The IP Engineering ‘Kate’ Pressfix kit arrived last week, along with a bottle of MEK solvent, so I started putting it together this weekend. The good news is, it’s a lot more straightforward, quicker and less excessively gluey to construct than messing around with whitemetal and epoxy.
…The flip side of this is, it’s really easy to go charging on with the build and then discover you’ve welded two of the parts together the wrong way round. Which is what I did.
Go, me! First I carefully filed and positioned the chassis side against the base, stuck it firmly in place and then, admiring my work, realised it was facing the wrong way. So that had to be cut away and re-fixed. Then I put the control panel in upside-down relative to the cab - the clue is in the rounded corners on the top edges. So I took a file and rounded off the corners on the new top edges, then filled the original corners at the base. And finally, I carefully threaded an axle through the motor chassis only to discover I’d firmly attached one side of that upside-down as well; out came the craft knife again. Fortunately (?), the joints come apart more cleanly than the word ‘welded’ would imply, although I suppose there is a risk of snapping something if they don’t (but then you can always weld the pieces back together with more solvent, right?).
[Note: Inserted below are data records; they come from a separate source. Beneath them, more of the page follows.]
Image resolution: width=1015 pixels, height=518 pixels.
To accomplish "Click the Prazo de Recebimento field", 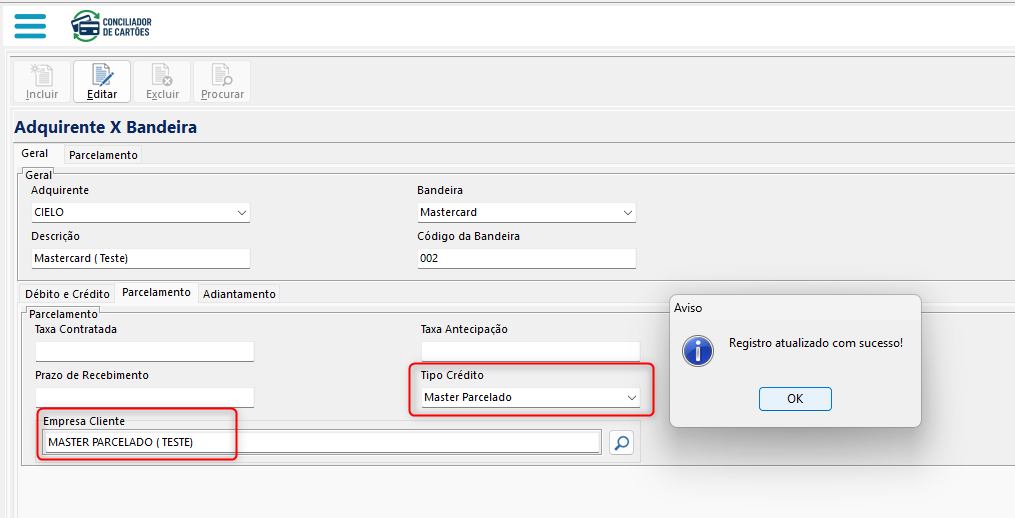I will tap(144, 397).
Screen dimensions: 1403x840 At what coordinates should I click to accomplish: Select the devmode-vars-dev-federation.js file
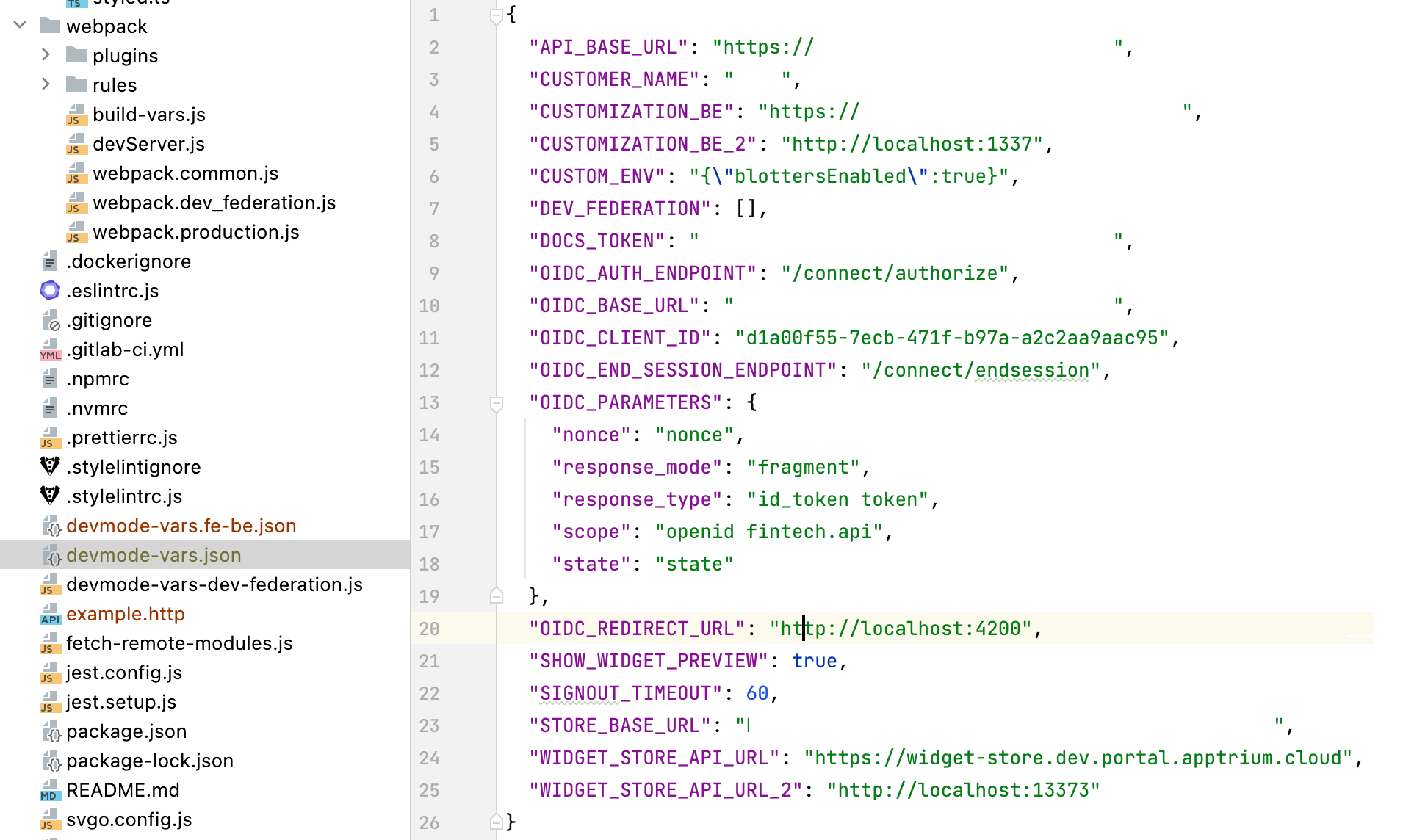214,584
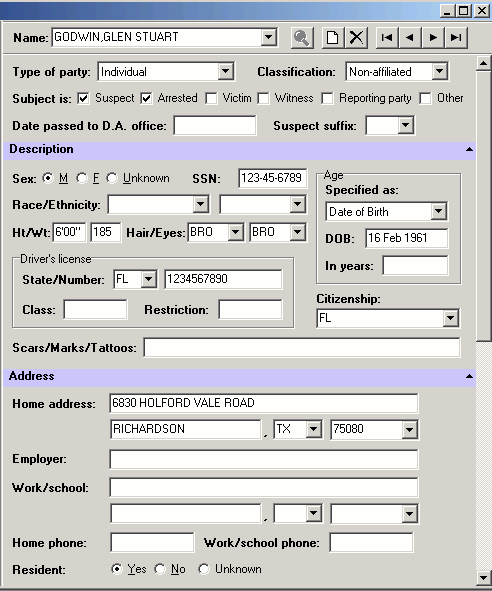Advance to the next record
Image resolution: width=492 pixels, height=591 pixels.
coord(433,37)
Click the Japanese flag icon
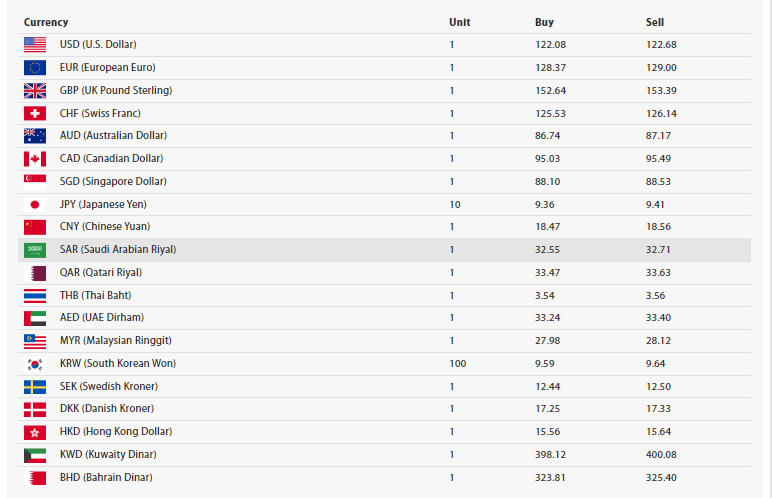 tap(35, 204)

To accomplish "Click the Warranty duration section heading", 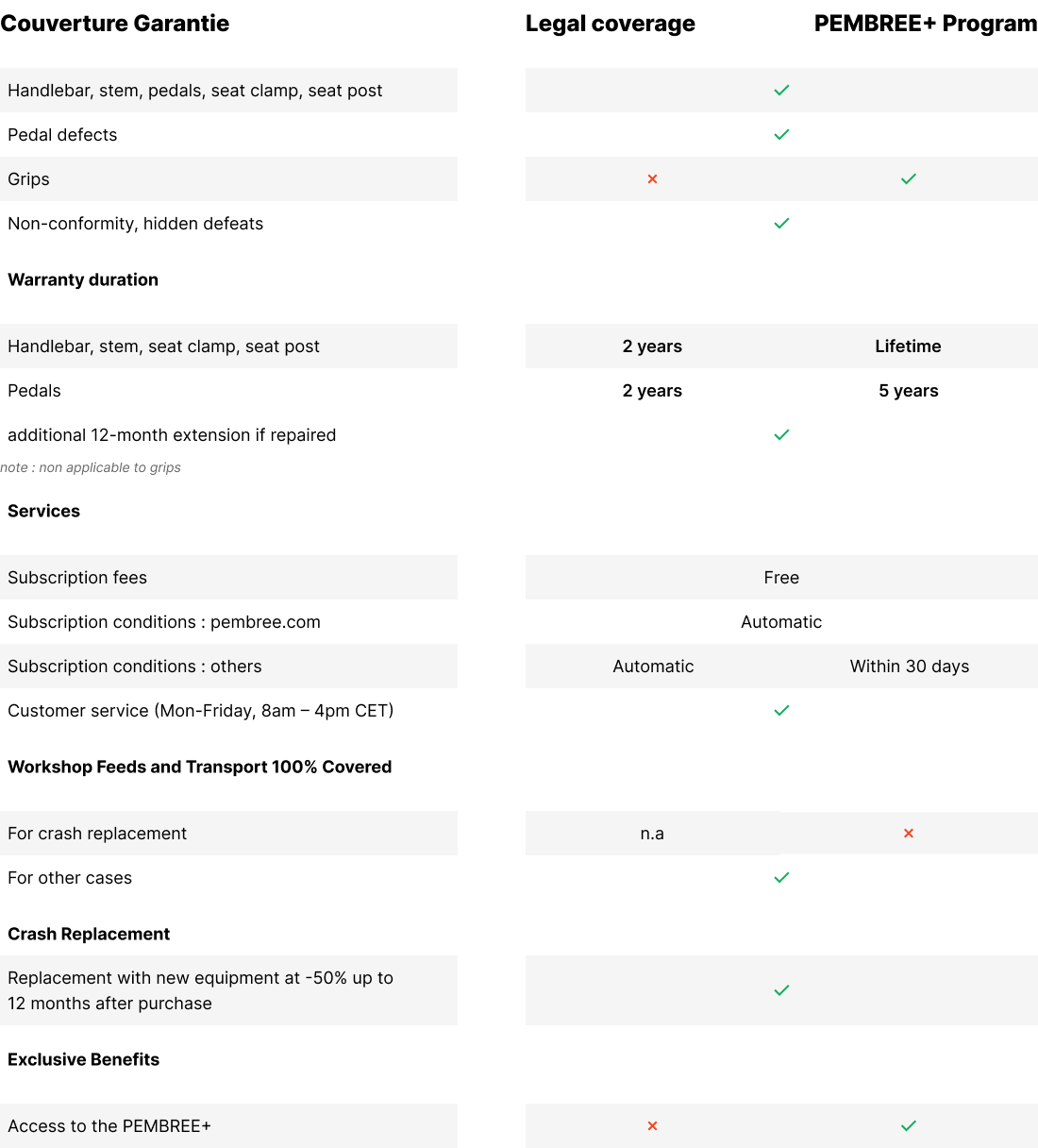I will click(x=83, y=279).
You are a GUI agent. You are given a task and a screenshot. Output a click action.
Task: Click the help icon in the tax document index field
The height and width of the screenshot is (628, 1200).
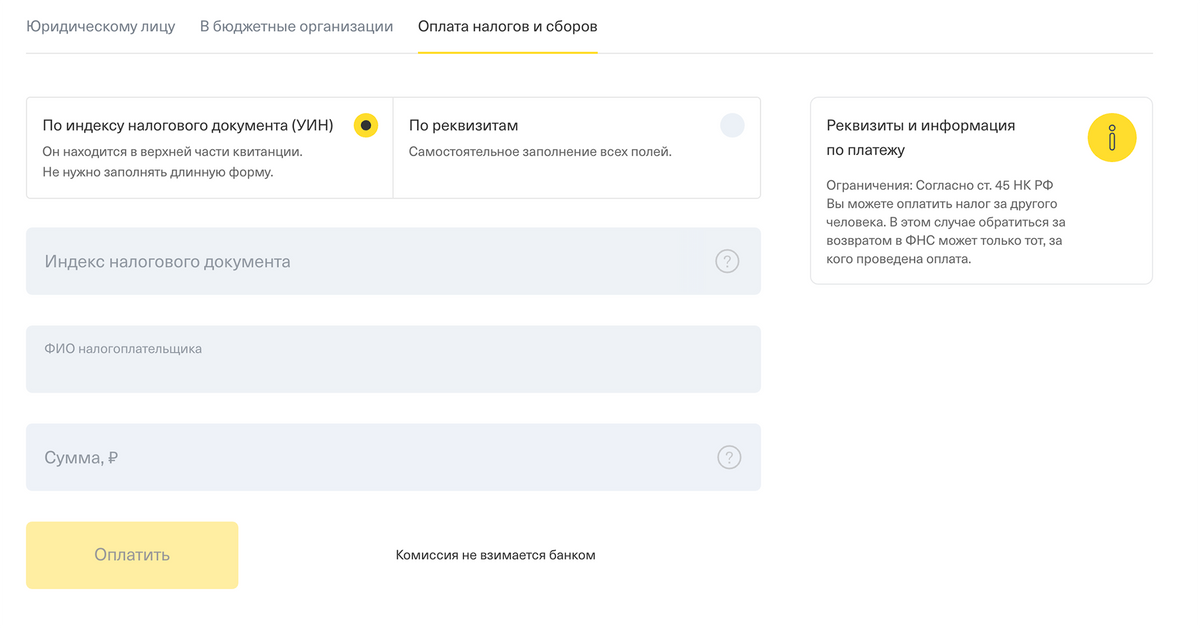[x=727, y=262]
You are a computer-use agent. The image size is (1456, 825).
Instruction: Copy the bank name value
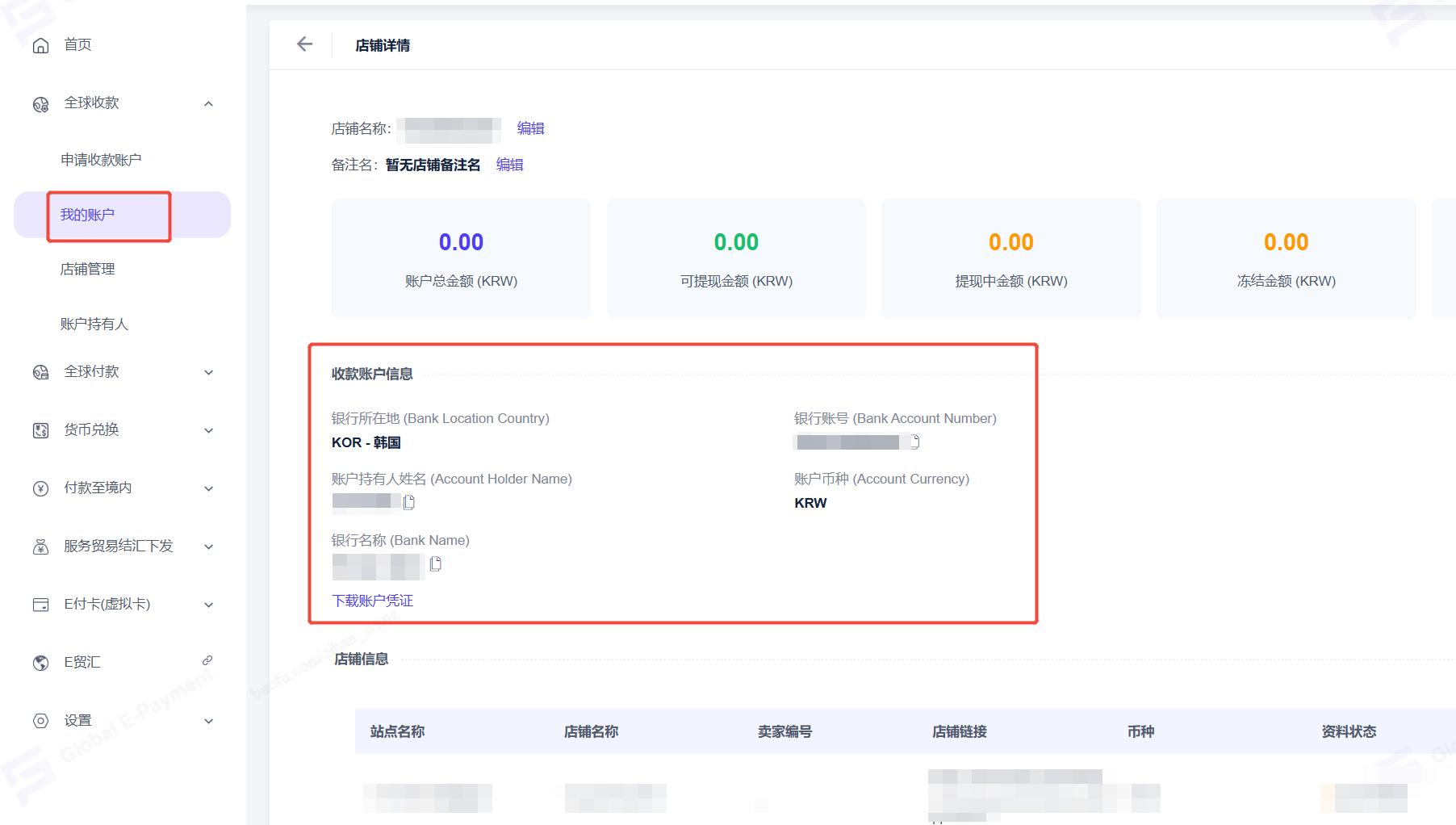tap(436, 563)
Honestly, if I were reading this, I’d be fuming at the blatent ineptitude on display here. Each time, I carefully oriented the pieces against the photos on the instruction sheet, then deftly managed to change my grip and twist one round after brushing on the MEK. It’s safer to fit the pieces together first, flood the join with solvent using a brush and then, once they’re attached, paint more solvent on the other side too if necessary.
The blurb on IPE’s website kind of implies that each piece has tabs which are glued together. I tend to think of HGLW’s wooden kits with their interlocking tabs when I read this. In fact, they mean that the pieces are delivered on single sheets of plastic with small moulding tabs to hold them in place, which you cut through to release the part. You’re still going to be sticking edges and corners together, although at least MEK sets quickly and strongly. Hilariously, the instructions tell you to attach the back panel “0.5mm” from the end of the base, as if somehow that kind of precision and tooling is available here at the R&R. “Or wing it by eye, Ade, you massive bodger”, they might have added.
Anyway, by close of Sunday, the basic shell and all the detail parts had received two coats of car spray primer and only “now paint your model” and some soldering stands between this and completion. I’ve been looking at prototypes on Google to get some idea of paint schemes for Hudson Hunslets, and it seems anything goes so long as it’s fairly dowdy and plain. Typically, it’s green for the bodywork, black for the radiator grill and a kind of grimy opaqueness for the engine. However, many examples boast bright red buffer beams which perk them up no end, so I’ll probably adopt that. If I don’t manage to stick the wheels to the bonnet instead.